Condominiums and dogs are inseparable from most street-level views in downtown Toronto. Whether canines are allowed through the front door is another story and, at times, a bone of contention.
The latest incident involving condo residents and their dogs occurred at two CityPlace buildings this week. A five-member condo board at 3 Navy Wharf and 5 Mariner Terrace passed a rule on Thursday that bans pets, with a grandfather clause attached.
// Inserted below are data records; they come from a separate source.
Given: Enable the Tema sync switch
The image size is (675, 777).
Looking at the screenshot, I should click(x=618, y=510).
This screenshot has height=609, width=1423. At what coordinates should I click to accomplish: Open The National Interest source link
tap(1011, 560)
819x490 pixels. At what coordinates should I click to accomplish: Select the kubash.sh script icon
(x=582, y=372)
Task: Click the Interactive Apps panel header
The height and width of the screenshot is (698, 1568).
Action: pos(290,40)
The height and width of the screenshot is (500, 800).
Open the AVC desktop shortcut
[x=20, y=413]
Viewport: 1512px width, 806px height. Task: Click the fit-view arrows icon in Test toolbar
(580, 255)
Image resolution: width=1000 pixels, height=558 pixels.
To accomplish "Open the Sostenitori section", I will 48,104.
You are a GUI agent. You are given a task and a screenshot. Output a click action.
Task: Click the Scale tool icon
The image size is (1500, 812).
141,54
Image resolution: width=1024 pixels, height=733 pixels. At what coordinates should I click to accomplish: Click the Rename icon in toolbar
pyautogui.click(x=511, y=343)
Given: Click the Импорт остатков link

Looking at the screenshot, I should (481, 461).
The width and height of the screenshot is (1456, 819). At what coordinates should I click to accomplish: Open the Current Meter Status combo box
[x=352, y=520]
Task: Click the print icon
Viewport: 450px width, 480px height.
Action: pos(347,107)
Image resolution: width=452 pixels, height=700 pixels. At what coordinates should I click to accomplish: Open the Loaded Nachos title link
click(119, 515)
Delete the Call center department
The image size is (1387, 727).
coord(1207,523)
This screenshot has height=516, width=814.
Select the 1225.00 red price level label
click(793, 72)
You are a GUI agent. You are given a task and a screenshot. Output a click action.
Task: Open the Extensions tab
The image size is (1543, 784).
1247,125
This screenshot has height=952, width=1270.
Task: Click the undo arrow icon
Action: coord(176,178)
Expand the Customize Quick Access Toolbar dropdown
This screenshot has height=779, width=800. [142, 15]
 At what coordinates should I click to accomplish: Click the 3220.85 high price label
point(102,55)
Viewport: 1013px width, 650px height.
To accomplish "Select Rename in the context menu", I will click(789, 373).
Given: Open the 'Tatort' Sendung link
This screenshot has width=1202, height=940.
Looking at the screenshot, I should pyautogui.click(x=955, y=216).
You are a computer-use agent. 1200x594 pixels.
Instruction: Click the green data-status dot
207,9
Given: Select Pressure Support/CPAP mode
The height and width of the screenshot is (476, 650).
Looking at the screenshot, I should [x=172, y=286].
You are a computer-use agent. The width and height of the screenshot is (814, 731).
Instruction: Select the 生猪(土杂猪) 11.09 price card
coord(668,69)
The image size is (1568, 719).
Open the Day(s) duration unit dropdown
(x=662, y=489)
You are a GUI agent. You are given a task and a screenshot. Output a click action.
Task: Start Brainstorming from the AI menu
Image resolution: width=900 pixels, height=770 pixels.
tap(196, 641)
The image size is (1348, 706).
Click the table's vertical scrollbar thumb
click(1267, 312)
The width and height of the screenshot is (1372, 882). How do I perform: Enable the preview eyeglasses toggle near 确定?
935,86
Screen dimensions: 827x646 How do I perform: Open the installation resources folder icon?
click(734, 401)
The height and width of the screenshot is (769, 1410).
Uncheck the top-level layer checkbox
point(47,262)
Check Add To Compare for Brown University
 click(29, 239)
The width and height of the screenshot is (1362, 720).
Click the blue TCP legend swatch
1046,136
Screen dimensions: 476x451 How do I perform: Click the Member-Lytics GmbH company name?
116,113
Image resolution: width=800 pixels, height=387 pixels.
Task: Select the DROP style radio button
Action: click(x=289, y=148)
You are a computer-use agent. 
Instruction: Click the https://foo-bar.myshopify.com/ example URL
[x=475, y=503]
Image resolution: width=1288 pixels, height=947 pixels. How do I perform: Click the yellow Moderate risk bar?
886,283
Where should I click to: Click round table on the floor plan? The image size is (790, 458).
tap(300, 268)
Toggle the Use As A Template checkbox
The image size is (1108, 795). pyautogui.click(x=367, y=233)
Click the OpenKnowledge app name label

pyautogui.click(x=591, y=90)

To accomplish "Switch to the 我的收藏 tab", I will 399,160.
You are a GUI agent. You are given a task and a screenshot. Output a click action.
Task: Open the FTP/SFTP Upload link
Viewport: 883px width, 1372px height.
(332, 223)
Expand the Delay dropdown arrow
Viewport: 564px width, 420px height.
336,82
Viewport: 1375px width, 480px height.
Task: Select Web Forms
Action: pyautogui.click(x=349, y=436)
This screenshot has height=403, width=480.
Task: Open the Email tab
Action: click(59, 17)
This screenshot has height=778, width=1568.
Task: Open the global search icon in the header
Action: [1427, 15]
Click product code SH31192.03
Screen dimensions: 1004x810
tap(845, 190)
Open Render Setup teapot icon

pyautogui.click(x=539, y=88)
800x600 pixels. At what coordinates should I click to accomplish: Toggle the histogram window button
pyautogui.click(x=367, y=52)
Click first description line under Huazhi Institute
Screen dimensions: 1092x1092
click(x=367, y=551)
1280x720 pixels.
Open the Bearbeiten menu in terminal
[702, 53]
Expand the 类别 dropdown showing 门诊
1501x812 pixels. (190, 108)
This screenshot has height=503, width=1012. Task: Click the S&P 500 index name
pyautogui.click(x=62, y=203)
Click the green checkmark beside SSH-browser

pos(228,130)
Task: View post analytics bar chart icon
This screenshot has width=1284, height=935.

When the proposal was unveiled earlier this month, a petition – written by a resident of one of the buildings – attempted to drum up opposition, referring to the prospect of a ban as “draconian” and unfair. To quash the proposal, a majority of 15 per cent of owners would have had to vote against.
The issue has exposed one of the more delicate tensions of condo living, leaving dogs in the crossfire.
“It’s one more way to discriminate against animals,” said Nicole Zand, an eight-year condo owner at 3 Navy Wharf, who was walking her pocket-sized Chihuahua through the complex’s dog park – a small, graveled strip tucked away behind one of the buildings. “You can’t let dogs into most places in Toronto already.”
Others believe owning a dog comes with a caveat. Special consideration and responsibility is owed not only to dogs, but neighbours of a condensed housing complex, says Uzo Menakaya, another resident of the same building.
“If your dog is vicious, definitely get it muzzled,” he said. “Sweeping dog [poop] off a balcony, that’s obviously a problem. If you’re going to have a dog, just make sure you’re taking care of your pets.”
Some pet-less residents aren’t perturbed by sharing spaces with dogs – they welcome them, in fact.
“I don’t have an issue with it,” said Jason Jose, from 5 Mariner Terrace, located a stone’s throw from the adjacent condo. “I think it creates a good community to have pets around.”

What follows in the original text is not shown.